• Source material:
╔══
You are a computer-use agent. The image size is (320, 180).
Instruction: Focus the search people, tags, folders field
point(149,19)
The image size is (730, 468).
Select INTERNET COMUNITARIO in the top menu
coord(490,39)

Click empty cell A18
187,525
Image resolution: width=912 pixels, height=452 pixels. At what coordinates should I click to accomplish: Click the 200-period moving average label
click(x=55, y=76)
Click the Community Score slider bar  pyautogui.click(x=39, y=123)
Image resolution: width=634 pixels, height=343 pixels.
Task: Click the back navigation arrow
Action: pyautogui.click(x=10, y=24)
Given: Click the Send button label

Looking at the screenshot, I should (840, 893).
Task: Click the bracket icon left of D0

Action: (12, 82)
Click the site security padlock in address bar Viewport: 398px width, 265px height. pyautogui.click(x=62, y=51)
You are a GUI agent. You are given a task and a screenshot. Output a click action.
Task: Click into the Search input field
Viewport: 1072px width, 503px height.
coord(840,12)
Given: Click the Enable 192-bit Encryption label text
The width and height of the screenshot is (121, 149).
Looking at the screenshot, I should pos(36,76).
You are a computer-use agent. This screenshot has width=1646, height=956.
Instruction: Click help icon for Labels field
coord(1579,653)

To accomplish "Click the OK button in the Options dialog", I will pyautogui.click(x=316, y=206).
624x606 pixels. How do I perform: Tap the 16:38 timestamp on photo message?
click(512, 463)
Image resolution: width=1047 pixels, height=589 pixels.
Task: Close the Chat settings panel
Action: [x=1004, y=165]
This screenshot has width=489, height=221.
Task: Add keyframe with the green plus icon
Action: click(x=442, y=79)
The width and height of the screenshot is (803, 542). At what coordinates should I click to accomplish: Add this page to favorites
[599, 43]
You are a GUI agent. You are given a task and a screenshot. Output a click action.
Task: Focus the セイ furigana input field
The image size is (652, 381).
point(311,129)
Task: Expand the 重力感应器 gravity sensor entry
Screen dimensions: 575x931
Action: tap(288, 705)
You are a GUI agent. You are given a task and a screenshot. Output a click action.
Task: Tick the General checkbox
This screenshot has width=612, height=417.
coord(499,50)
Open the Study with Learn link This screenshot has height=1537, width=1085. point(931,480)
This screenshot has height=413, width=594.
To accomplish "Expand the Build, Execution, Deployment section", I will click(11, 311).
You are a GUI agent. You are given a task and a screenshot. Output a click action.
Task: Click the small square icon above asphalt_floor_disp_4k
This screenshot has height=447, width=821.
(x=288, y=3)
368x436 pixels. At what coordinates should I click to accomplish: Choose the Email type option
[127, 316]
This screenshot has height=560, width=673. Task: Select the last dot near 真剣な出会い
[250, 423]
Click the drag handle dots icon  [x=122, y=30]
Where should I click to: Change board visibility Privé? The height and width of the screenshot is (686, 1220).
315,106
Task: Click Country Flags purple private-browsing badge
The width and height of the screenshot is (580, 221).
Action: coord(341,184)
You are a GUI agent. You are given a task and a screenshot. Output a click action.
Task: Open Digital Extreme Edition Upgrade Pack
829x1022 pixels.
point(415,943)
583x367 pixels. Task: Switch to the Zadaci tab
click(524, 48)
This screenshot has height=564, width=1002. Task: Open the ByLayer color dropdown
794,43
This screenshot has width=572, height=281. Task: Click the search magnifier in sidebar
╚══
• Task instructions: The answer should consist of every line above in which "input" appears.

• Answer box:
Task: Click into the Search input field
Task: Focus the セイ furigana input field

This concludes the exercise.